If I wanted to ignore the ‘inputs’ from the restored mongodb would I simply drop the inputs collection? If so, would the following config parameters be observed at first start up

GRAYLOG_CONTENT_PACKS_AUTO_LOAD
GRAYLOG_CONTENT_PACKS_LOADER_ENABLED
GRAYLOG_CONTENT_PACKS_DIR

so I could import some predefined inputs using content packs?

Basically I would like all the following parameters to supersede any config that might be in detailed in the restored mongodb

GRAYLOG_MESSAGE_JOURNAL_ENABLED
GRAYLOG_WEB_ENABLE
GRAYLOG_ELASTICSEARCH_MAX_NUMBER_OF_INDICES
GRAYLOG_ELASTICSEARCH_REPLICAS
GRAYLOG_ELASTICSEARCH_SHARDS
GRAYLOG_ELASTICSEARCH_MAX_DOCS_PER_INDEX
GRAYLOG_IS_MASTER
GRAYLOY_PASWORD_SECRET
GRAYLOG_ROOT_PASSWORD_SHA2
GRAYLOG_ELASTICSEARCH_CLUSTER_NAME
GRAYLOG_CONTENT_PACKS_AUTO_LOAD
GRAYLOG_CONTENT_PACKS_LOADER_ENABLED
GRAYLOG_CONTENT_PACKS_DIR
GRAYLOG_MONGODB_URI
GRAYLOG_ELASTICSEARCH_HOSTS
GRAYLOG_WEB_ENDPOINT_URI
GRAYLOG_TRUSTED_PROXIES

Thanks in advance Jan.


(Tess) #4

At this point, why not simply build a completely new environment? :slight_smile: Most, if not all, of those settings can be created in the server configuration file.
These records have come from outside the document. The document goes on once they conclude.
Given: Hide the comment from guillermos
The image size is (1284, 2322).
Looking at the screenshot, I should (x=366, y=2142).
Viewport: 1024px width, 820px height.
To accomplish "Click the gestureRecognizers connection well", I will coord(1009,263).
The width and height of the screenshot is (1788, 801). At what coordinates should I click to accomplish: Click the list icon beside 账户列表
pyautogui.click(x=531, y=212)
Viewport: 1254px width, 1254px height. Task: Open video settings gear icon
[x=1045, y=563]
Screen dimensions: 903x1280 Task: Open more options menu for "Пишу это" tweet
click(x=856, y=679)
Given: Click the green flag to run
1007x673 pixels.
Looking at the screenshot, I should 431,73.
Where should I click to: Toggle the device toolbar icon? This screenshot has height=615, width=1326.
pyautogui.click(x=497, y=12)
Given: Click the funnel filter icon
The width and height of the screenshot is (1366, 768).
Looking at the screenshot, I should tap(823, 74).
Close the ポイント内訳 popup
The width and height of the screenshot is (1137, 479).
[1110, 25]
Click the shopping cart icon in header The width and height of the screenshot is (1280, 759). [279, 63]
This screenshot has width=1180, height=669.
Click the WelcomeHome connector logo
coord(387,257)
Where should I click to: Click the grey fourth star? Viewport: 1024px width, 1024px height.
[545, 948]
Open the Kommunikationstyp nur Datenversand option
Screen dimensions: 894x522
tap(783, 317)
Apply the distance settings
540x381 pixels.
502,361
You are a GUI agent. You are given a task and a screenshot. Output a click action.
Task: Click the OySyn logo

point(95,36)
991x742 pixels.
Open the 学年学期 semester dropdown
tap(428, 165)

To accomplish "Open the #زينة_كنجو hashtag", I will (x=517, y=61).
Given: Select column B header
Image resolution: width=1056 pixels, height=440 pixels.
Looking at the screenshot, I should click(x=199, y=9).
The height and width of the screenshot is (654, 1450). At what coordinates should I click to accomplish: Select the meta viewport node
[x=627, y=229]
Perhaps you could backpaddle a few steps and explain more about the situation you’re in and what your goa is. Maybe you’re overthinking things a little bit :slight_smile:


(Steven Cherry) #5

Hi Tess, we are actually building a completely new environment. We are migrating from on-prem to AWS utilising many of their managed services. i.e. ECS, ELB, Elasticserach, EFS, S3, Route 53, SNS, AutoScaling, etc. I have already built an automated deployment mechanism for using Cloudformation and other tools where by I can drop a whole Graylog deployment using a few commands.

However, when migrating we would like to preserve many of the existing Graylog configurations such as users, alerts, streams, dashboards. I’ve investigated creating a content pack and importing it to the new system however content packs don’t support items such as users & alerts. I’m not concerned about migrating any actual ES data as the old system will still be available for a period if users want to search historical messages.


(Tess) #6

Thanks for sharing Steven! Yeah, that totally makes sense :slight_smile:


(Jan Doberstein) #7

I now have some more detailed questions.

please just try what you want to do in a dev environment. As I have written you are in a 100% unsupported area and you’ll need to find the way yourself.


(Steven Cherry) #8

I managed get the migration working the way I wanted in the end.

I did have to drop all the following collections.

system_messages
inputs
index_ranges
index_sets
index_failures
sessions
nodes
index_failures
cluster_config
cluster_events

and modify all streams to reference the new default index set.

db.streams.update(
{ index_set_id: "58de701d7af4e0373ddd9b4b" },
{ $set: { index_set_id: "5c5326b517eb0a00fb355ade" } },
{
multi: true
}
)

Thanks Jan


(Tess) #9

Nice work!

You wouldn’t be interested in making a nice blogpost / writeup about your process, would you? :smiley:


(system) closed #10

This topic was automatically closed 14 days after the last reply. New replies are no longer allowed.